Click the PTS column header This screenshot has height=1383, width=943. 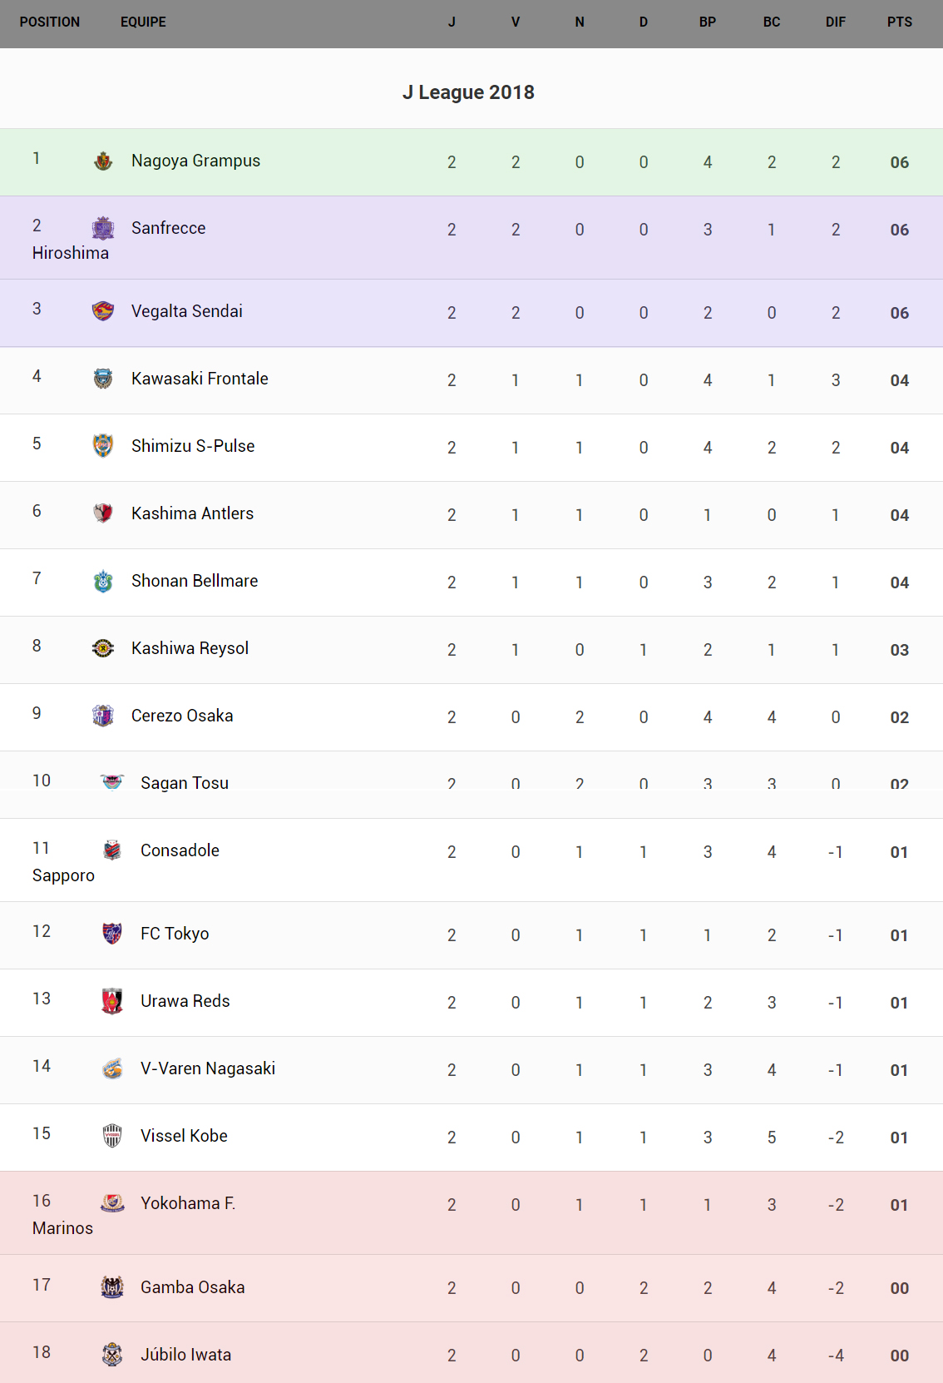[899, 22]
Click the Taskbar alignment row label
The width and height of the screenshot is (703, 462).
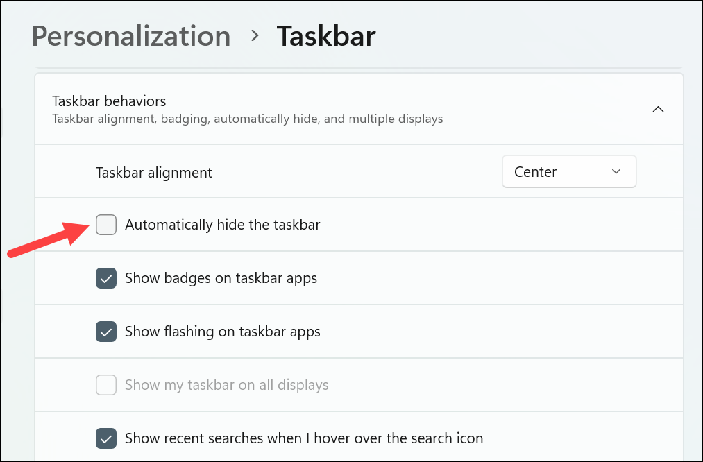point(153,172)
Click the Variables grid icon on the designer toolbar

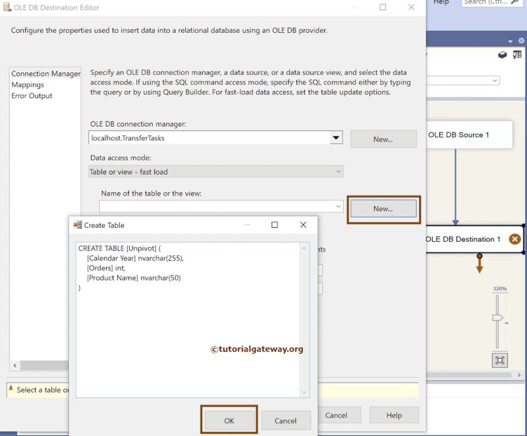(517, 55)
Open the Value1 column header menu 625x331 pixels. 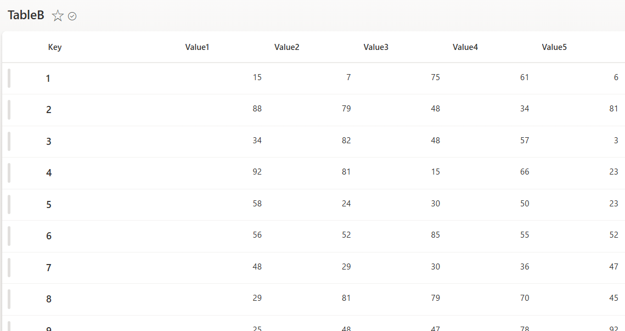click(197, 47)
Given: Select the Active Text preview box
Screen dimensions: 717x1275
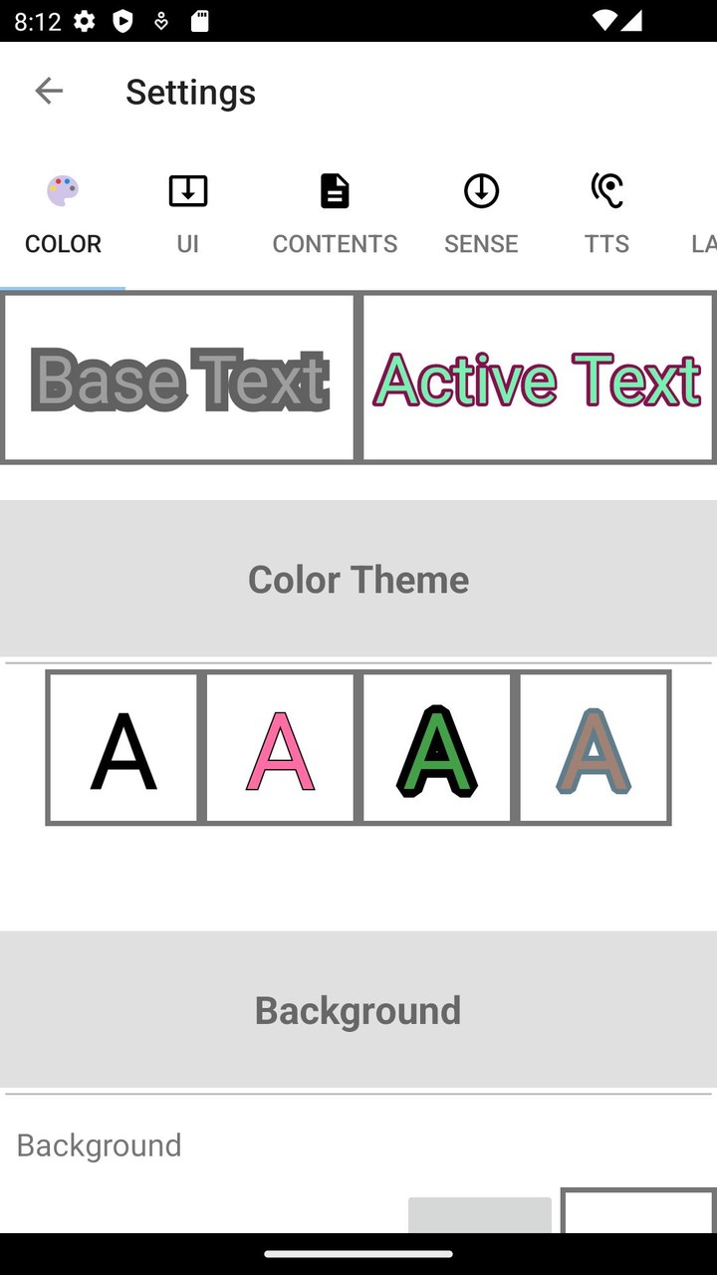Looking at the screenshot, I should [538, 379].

━━━━━━━━

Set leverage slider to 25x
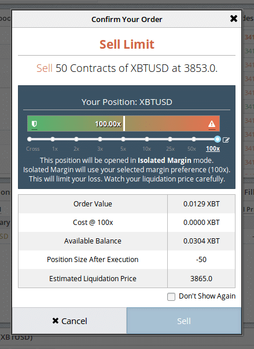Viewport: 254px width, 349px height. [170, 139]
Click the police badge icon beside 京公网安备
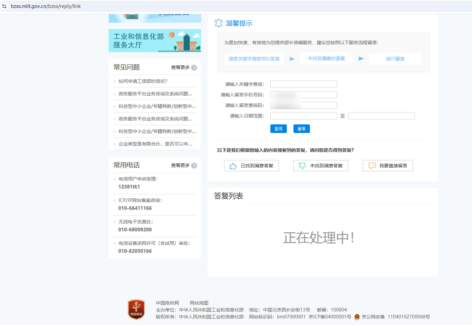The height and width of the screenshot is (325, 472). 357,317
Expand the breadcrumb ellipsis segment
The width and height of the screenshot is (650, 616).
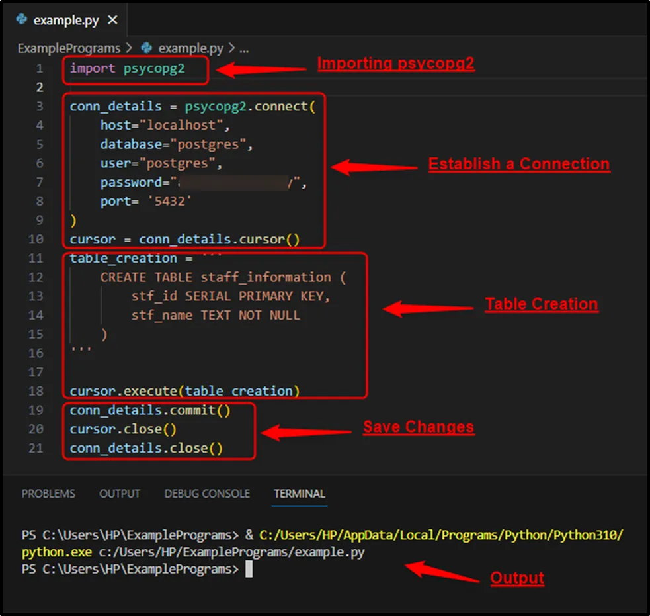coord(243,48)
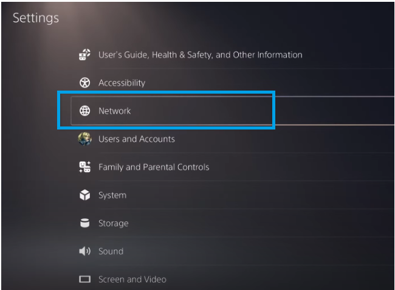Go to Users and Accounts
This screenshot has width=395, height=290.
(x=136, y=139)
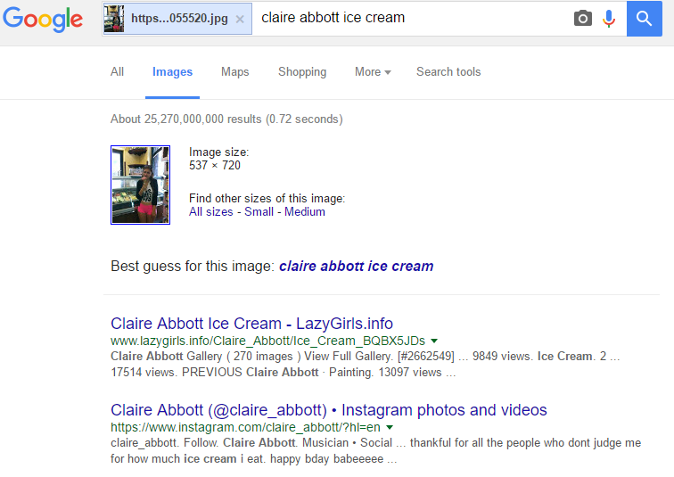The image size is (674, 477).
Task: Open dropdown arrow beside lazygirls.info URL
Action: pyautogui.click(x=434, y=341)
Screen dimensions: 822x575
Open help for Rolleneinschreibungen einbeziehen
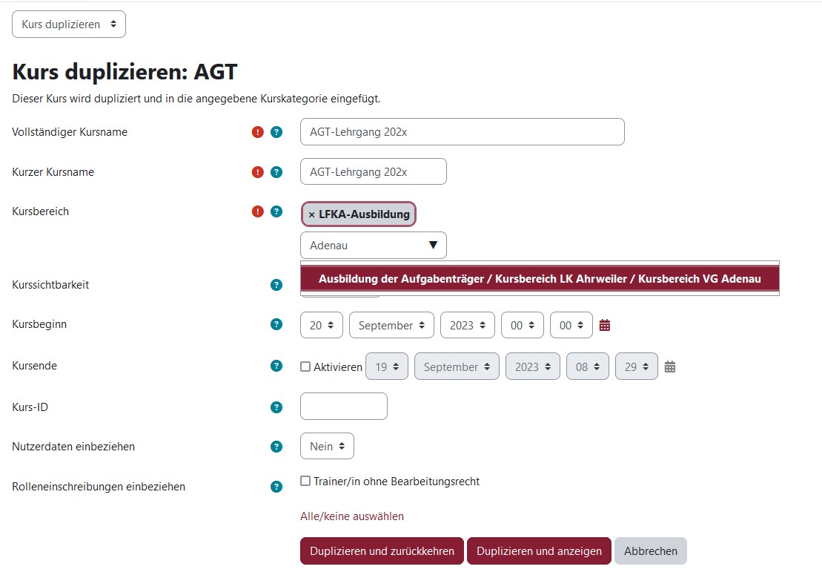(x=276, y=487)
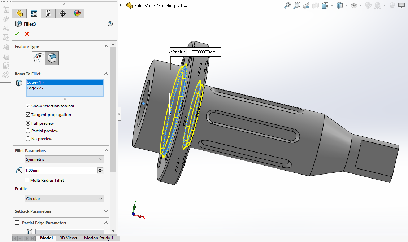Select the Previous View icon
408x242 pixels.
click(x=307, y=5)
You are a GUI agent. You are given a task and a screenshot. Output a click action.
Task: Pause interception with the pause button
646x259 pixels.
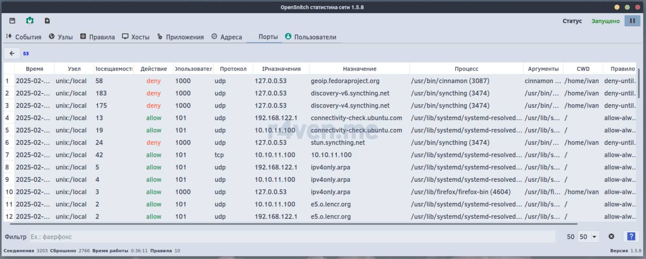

━━━━━━━━

**Directions**
Take the lines above starting at the one containing "The width and height of the screenshot is (650, 616)." and ending at the one containing "646x259 pixels.", and print them again exactly, without pictures.

**Output below**
The width and height of the screenshot is (650, 616).
coord(243,48)
Go to Users and Accounts
This screenshot has width=395, height=290.
(x=136, y=139)
The image size is (674, 477).
Task: Open dropdown arrow beside lazygirls.info URL
Action: pyautogui.click(x=434, y=341)
Screen dimensions: 822x575
Open help for Rolleneinschreibungen einbeziehen
(x=276, y=487)
Select the Previous View icon
408x242 pixels.
click(x=307, y=5)
You are a GUI agent. You are given a task and a screenshot. Output a click action.
Task: Pause interception with the pause button
646x259 pixels.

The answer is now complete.